◆ ACTIONS TO TAKE:
1: In the random-data proposal thread, which existing function is to be deprecated?
2: According to the random-data proposal thread, why is getrandom() a good starting point for the two new APIs? Answer in one to three sentences.
3: Please pick up the random-data proposal thread after its final comment and continue it.
--- START OF SELECTED PASSAGE ---
Unlike what we've told people for many years, it's clear that in the age of VMs/containers getting booted/started every few seconds, it's not longer the generic correct answer to people asking for random data, since it doesn't make a difference between crypto random and pseudo random data.

By far most use cases only need pseudo random data and only very few applications require crypto random data.

Instead, let's define something everybody can start to use correctly and get sane behavior on most if not all platforms. As Larry suggested in bpo-27266, getrandom() is a good starting point for this, since it's adoption is spreading fast and it provides the necessary features we need for the two new APIs.

I propose these new APIs:

Crypto applications will then clearly know that random.cryptorandom() is the right choice for them and everyone else can use random.pseudorandom().

random.cryptorandom() will guarantee that the returned data is safe for crypto applications on all platforms, blocking or raising an exception if necessary to make sure only safe data is returned. The API should get a parameter to determine whether to raise or block.

random.pseudorandom() will guarantee to not block and always return random data that can be used as seeds for simulations, games, tests, monte carlo, etc.

The APIs should use the getrandom() C API, where available, with appropriate default settings, i.e. blocking or raising for random.cryptorandom() and non-blocking, non-raising for random.pseudorandom().

The existing os.urandom() would then be deprecated to guide new developments to the these new APIs, getting rid of the ambiguities and problems this interface has on several platforms (see all the other tickets and https://en.wikipedia.org/wiki//dev/random for details).

malemburg commented 8 years ago

Fleshing out the API signatures and implementation details will have to be done in a PEP.

The topic is (as all the related ticket show) too complex for discussions on a bug tracker.

I just opened this ticket for reference to the idea.

tiran commented 8 years ago

-1

os.urandom() is just fine. Let's not confuse users and make it even harder to write secure software.

larryhastings commented 8 years ago

I +1 on new functions that are designated the best-practice places to get your pseudo-random numbers.

(IDK if the best place for both is in random; maybe the crypto one should be in secrets?)
--- END OF SELECTED PASSAGE ---
--- START OF DATA PROVIDED ---
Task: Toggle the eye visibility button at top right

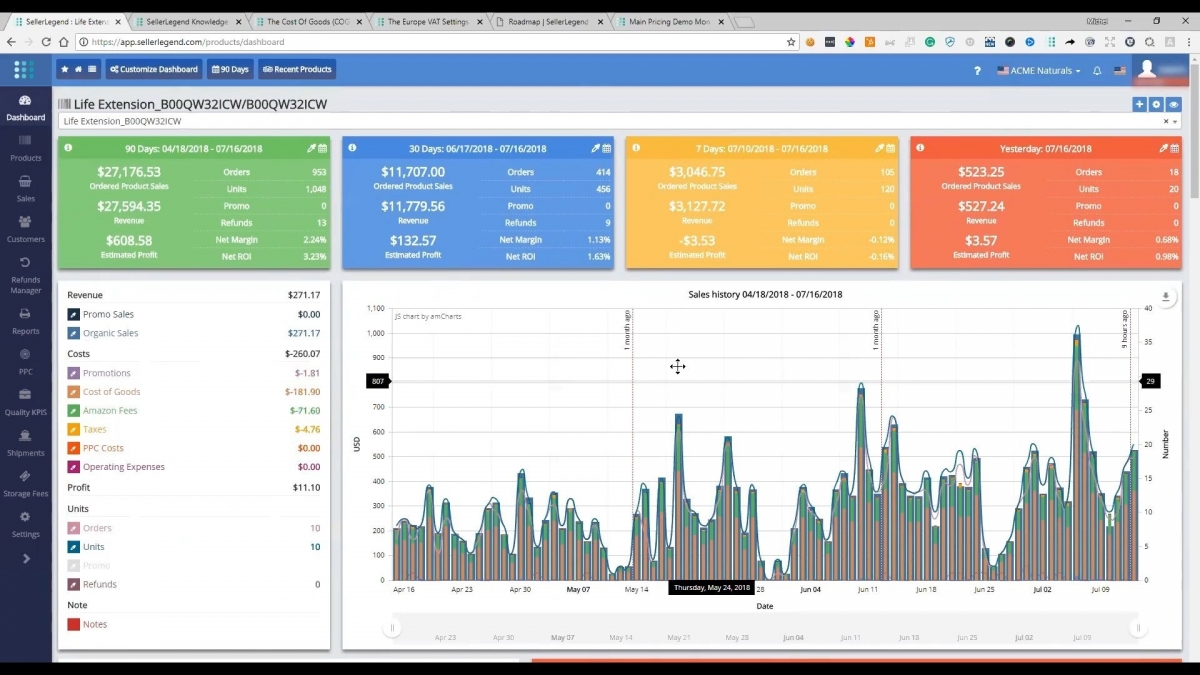Action: click(1173, 104)
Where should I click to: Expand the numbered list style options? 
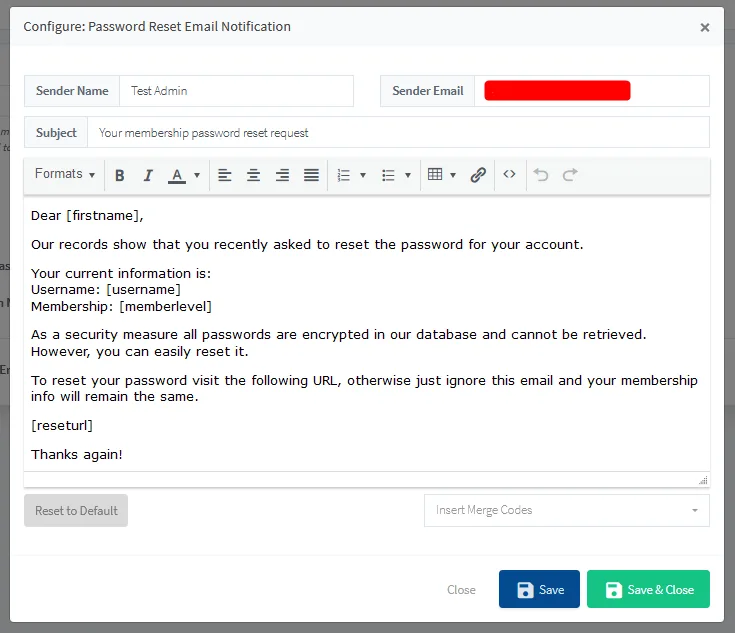point(363,175)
--- END OF DATA PROVIDED ---
◆ WRITTEN ANSWERS:
1: os.urandom()

2: Its adoption is spreading fast. It also provides the features needed for the two new APIs.

3:
To be precise: on most OSes what you're calling "crypto random data" is actually "crypto-quality pseudo-random data". Very few platforms provide genuine random data--rather, they seed a CPRNG and give you data from that. (And then the cryptographers have endless arguments about whether the CPRNG is really crypto-safe.)

I'm -1 on actually deprecating os.urandom(). It should be left alone, as a thin wrapper around /dev/urandom. I imagine your cryptorandom() and pseudorandom() functions would usually be written in Python and just import and use the appropriate function on a platform-by-platform basis.

malemburg commented 8 years ago

Some resources:

malemburg commented 8 years ago

On 09.06.2016 10:07, Larry Hastings wrote:

I +1 on new functions that are designated the best-practice places to get your pseudo-random numbers.

(IDK if the best place for both is in random; maybe the crypto one should be in secrets?)

All up for discussion. As long as we get the separation clear, I'm fine with any location in the stdlib.

To be precise: on most OSes what you're calling "crypto random data" is actually "crypto-quality pseudo-random data". Very few platforms provide genuine random data--rather, they seed a CPRNG and give you data from that. (And then the cryptographers have endless arguments about whether the CPRNG is really crypto-safe.)

Yes, I know, this should be documented in the docs for random.cryptorandom().

We might even make the available entropy available as additional API, on platforms where this is possible, or even add APIs to access the entropy daemon where available:

http://egd.sourceforge.net/

(the necessary API is available via OpenSSL: http://linux.die.net/man/3/rand_egd)

Some crypto applications do need to know a bit more about where the random data is coming from, e.g. for generation of root certificates and secure one time pads.

I'm -1 on actually deprecating os.urandom(). It should be left alone, as a thin wrapper around /dev/urandom. I imagine your cryptorandom() and pseudorandom() functions would usually be written in Python and just import and use the appropriate function on a platform-by-platform basis.

Fair enough. I don't feel strong about this part. The main idea here was to move people away from thinking that we can fix a broken system, which is not under our control (because it's a shim on an OS device).

How we implement the functions is up to debate as well. I could imaging that we expose the getrandom() function as e.g. random._getrandom() and then use this from Python where available, with fallbacks to other solutions where necessary. This would also make it possible to have similar functionality on non-CPython platforms and opens up the door for future changes without breaking applications again.

tiran commented 8 years ago

On 2016-06-09 10:30, Marc-Andre Lemburg wrote:

Marc-Andre Lemburg added the comment:

On 09.06.2016 10:07, Larry Hastings wrote: > > I +1 on new functions that are designated the best-practice places to get your pseudo-random numbers. > > (IDK if the best place for both is in random; maybe the crypto one should be in secrets?)

All up for discussion. As long as we get the separation clear, I'm fine with any location in the stdlib.

> To be precise: on most OSes what you're calling "crypto random data" is actually "crypto-quality pseudo-random data". Very few platforms provide genuine random data--rather, they seed a CPRNG and give you data from that. (And then the cryptographers have endless arguments about whether the CPRNG is really crypto-safe.)

Yes, I know, this should be documented in the docs for random.cryptorandom().

We might even make the available entropy available as additional API, on platforms where this is possible, or even add APIs to access the entropy daemon where available:

EDG has died about 15 years ago. Please don't reanimate it.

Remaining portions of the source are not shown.